* **Short task A**:
Please locate each line in the records that contains the string "pixels", and copy those lines out.

* **Text provided**:
------------------------------------------------
A lot of these kids have been trained to only expect and like one thing, so it's going to be difficult to change that.
It'd be difficult to change that, not impossible and it doesn't mean their current expectations are the best MMO experiences they can enjoy, it's merely what they know now. As applies to a lot of other gamers as well, you only know if something different will work for you if others (successfully) show you those different ways.
What someone posted earlier, I agree that Bioware is heading into deep waters with their approach, we'll have to see whether it'll be drown, getting lost or finding new lands in the end.
I find it interesting that different companies have concluded observing the current MMO scene that something was lacking, and that a ANet, Funcom and Bioware (among others?) all thought that what needed improvement was the storytelling aspect to add immersion.
Seems to me that a number of the MMO development companies want to tell stories with their gameworld, and their MMO not be the equivalent of a Pac-Man, Mario Brothers or standard shooter where it's all about the gameplay with only a weak storyline tagged-on. When done well it could add to immersion in the MMO world, but it makes me wonder how they will solve the problems with story focus like repeatibility boredom after the first 2,3 times.
I don't mind it at all if companies want to try different things and walk different paths with their MMO, better than just another MMO clone with the same old WoW/LotrO/Aion/etc game mechanics. Thinking that how MMO's are today is all they can be qua gameplay styles is a dead-end road. So yay to a Funcom, ANet, Bioware and others if they want to reshape combat mechanics, reinvent questing/storytelling and/or get rid of classes and levels.
------------------------------------------------
* **Short task B**:
Rewrite the stretch of the MMO post that starts at the words "I find it interesting" and stops after "to add immersion.", putting "narrative side" where "storytelling aspect" stands.
------------------------------------------------
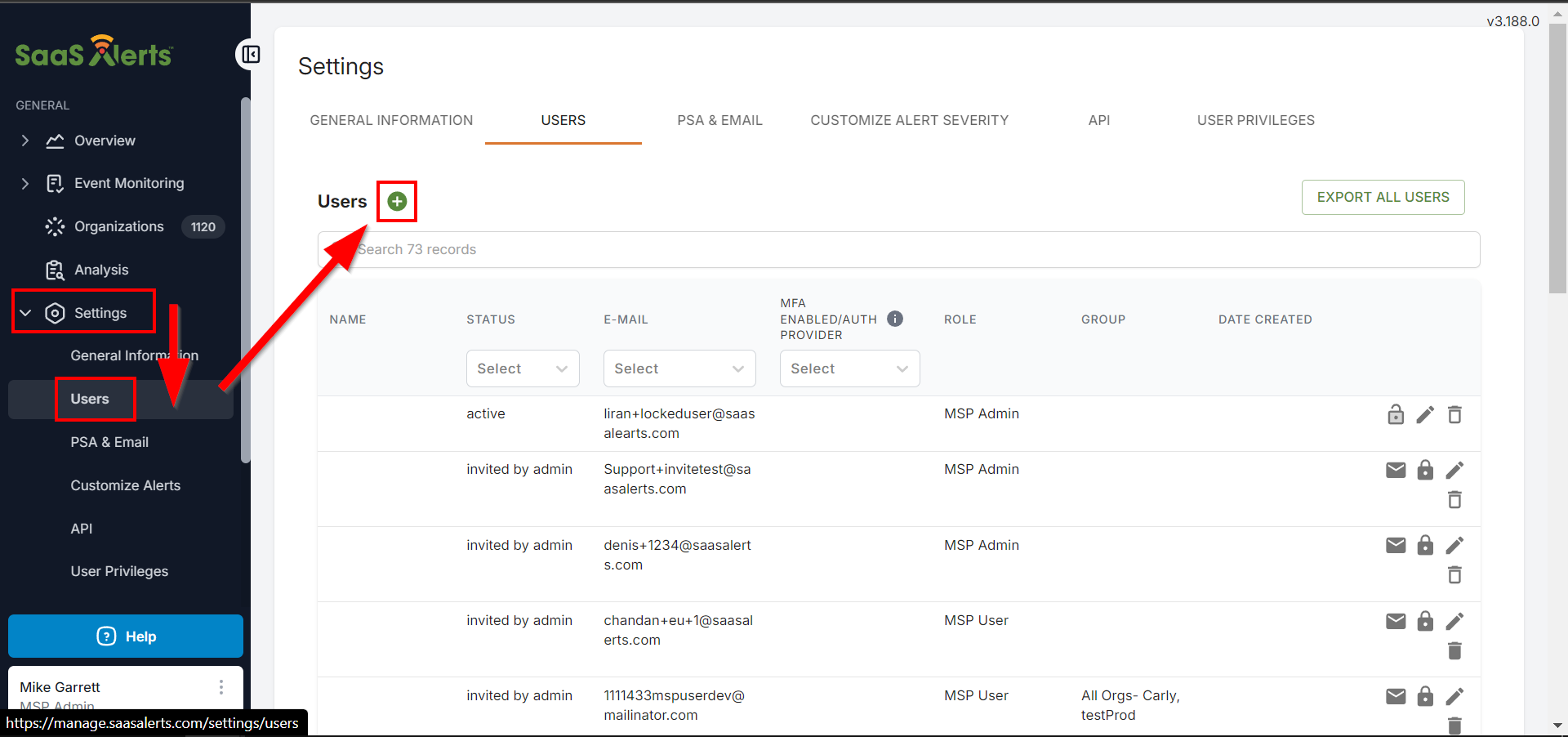Switch to the PSA & EMAIL tab
Screen dimensions: 1568x737
(x=719, y=120)
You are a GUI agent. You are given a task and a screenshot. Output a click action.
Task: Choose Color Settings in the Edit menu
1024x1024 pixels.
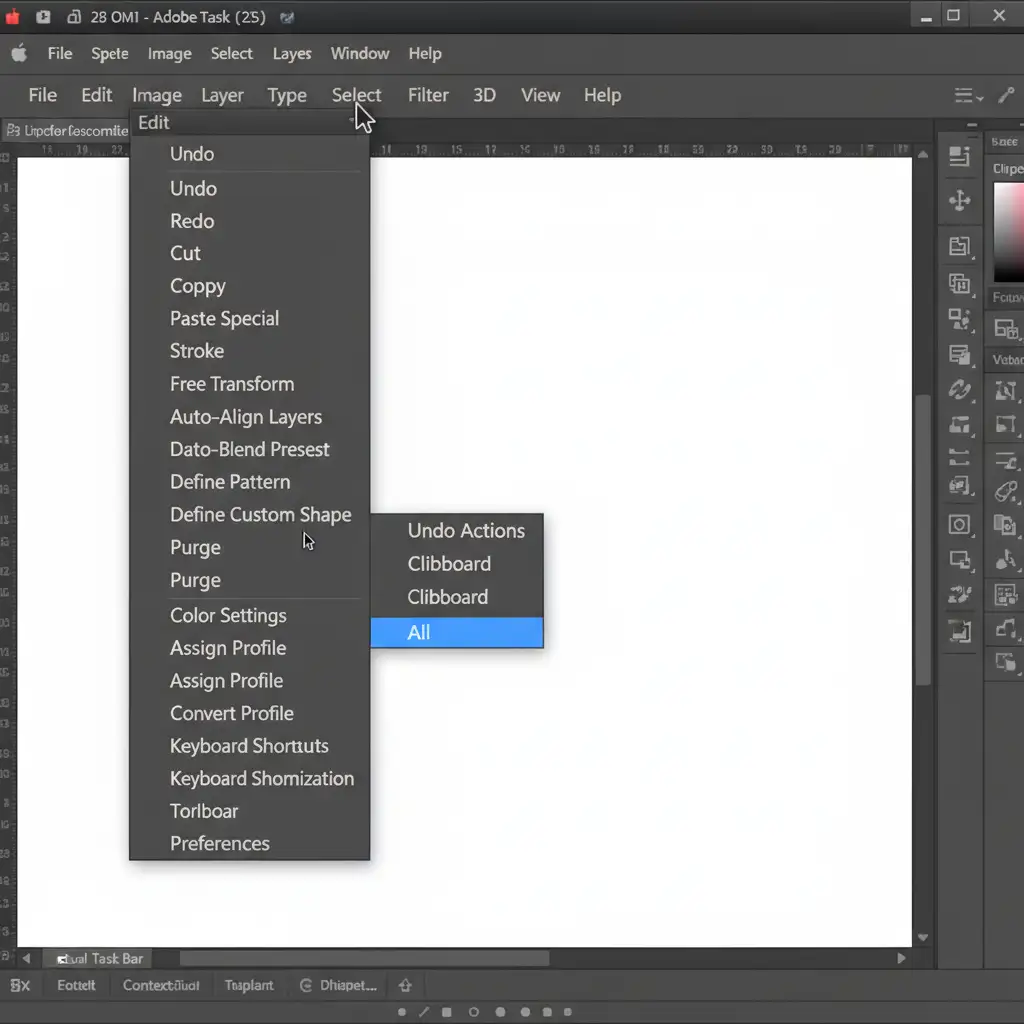(x=228, y=615)
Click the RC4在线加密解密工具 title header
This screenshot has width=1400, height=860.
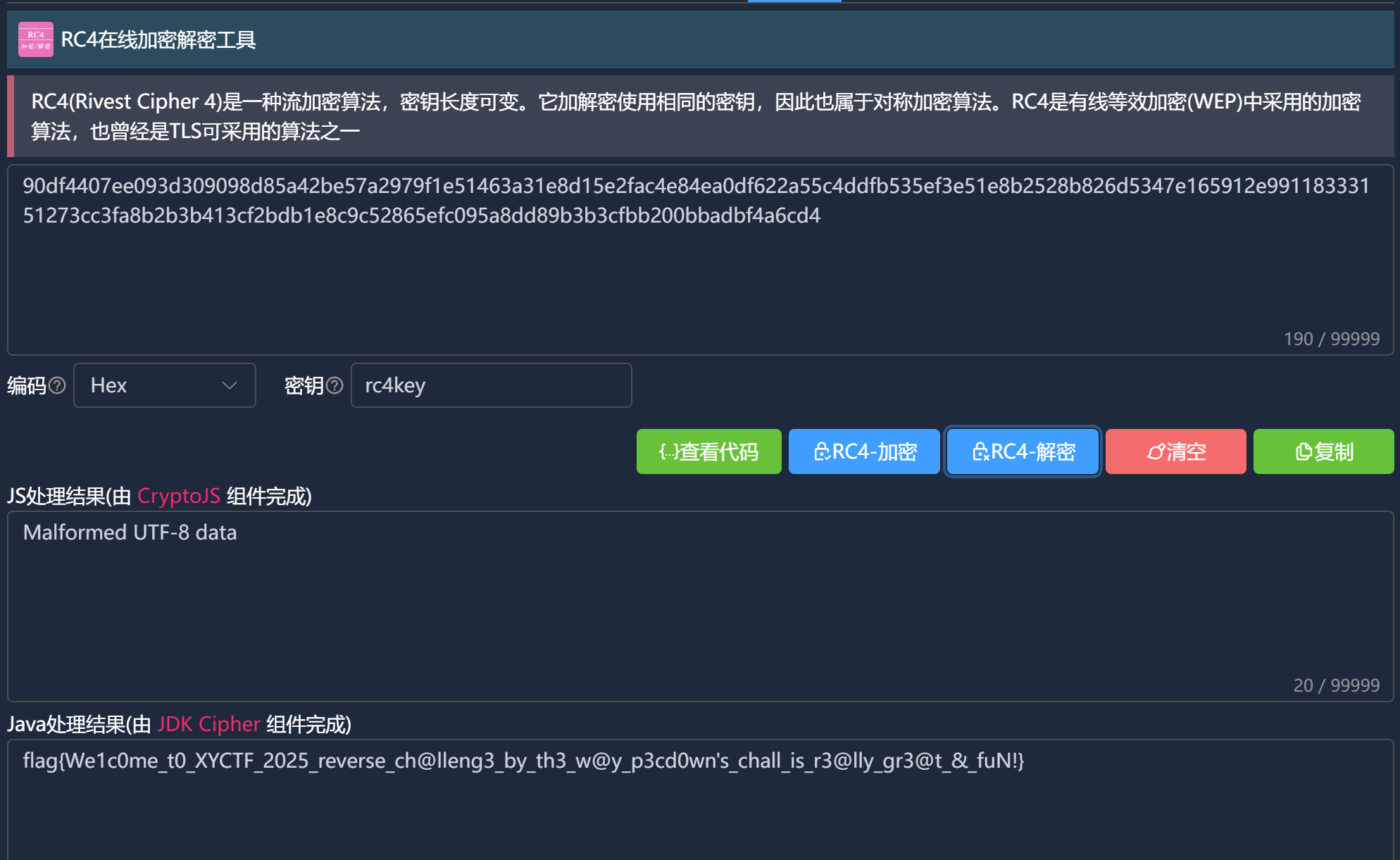click(158, 39)
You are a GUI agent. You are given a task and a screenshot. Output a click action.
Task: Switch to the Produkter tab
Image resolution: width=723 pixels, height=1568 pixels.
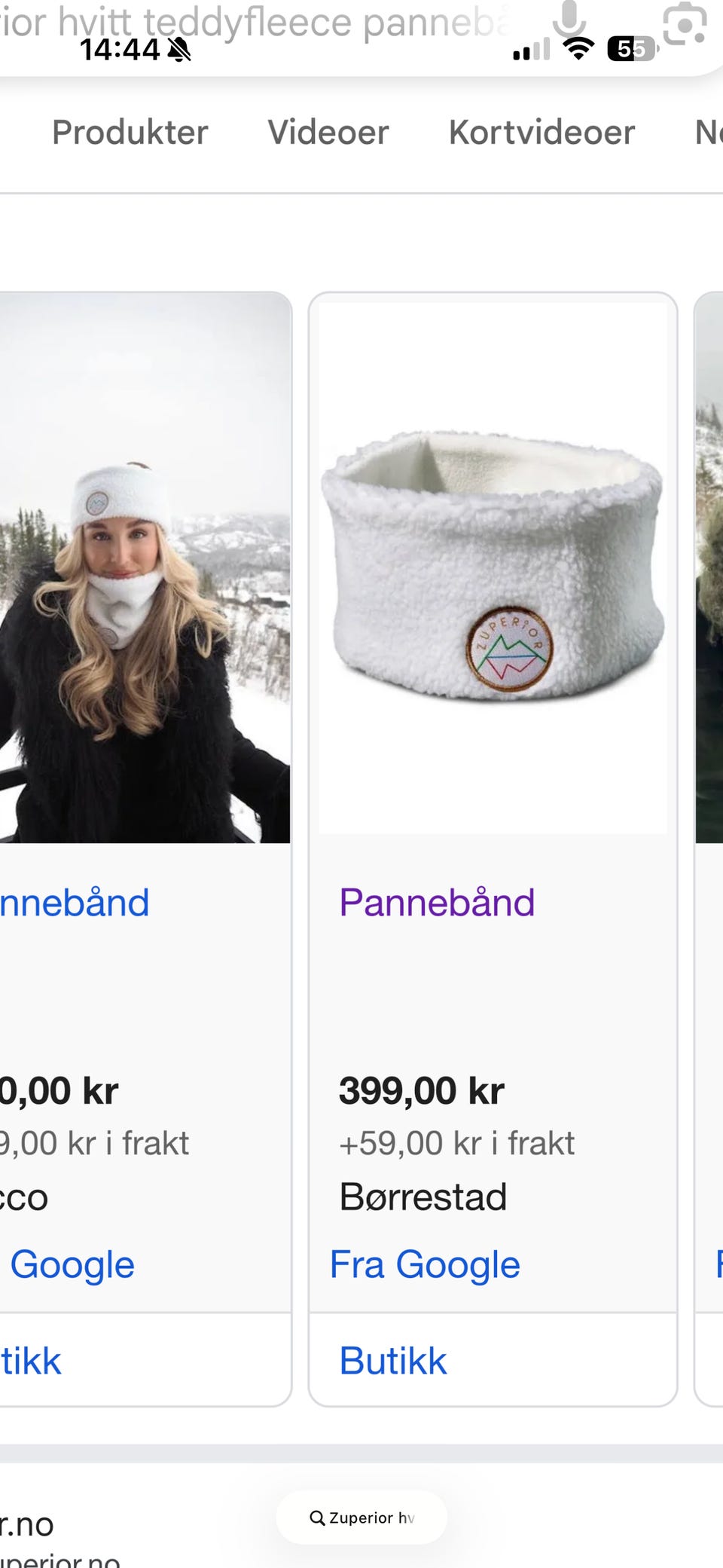[x=130, y=133]
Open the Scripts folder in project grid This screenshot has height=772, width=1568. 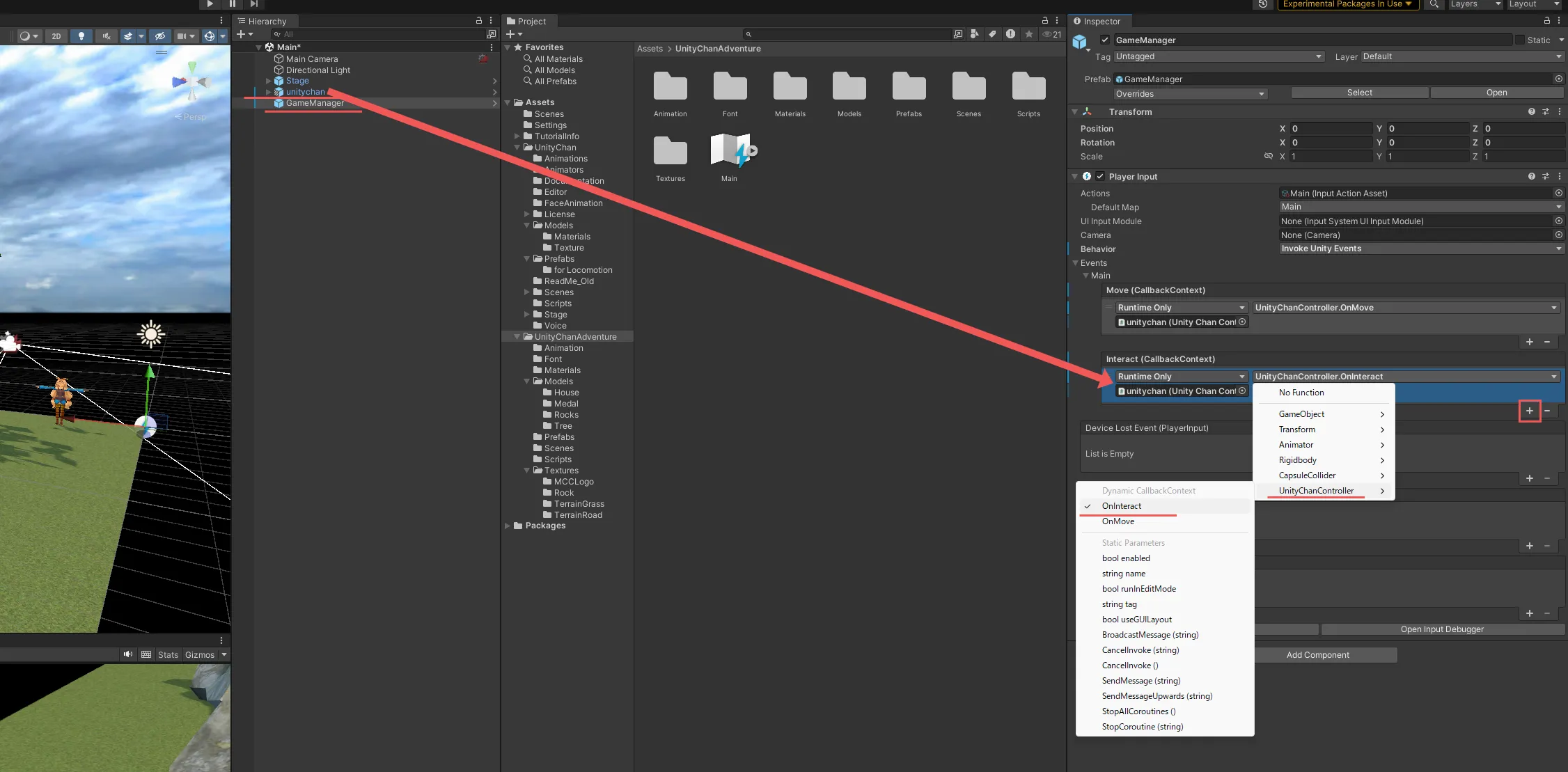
------------------------------------------------
* **Complete answer A**:
1024x1024 pixels.
Image resolution: width=723 pixels, height=1568 pixels.

* **Complete answer B**:
I find it interesting that different companies have concluded observing the current MMO scene that something was lacking, and that a ANet, Funcom and Bioware (among others?) all thought that what needed improvement was the narrative side to add immersion.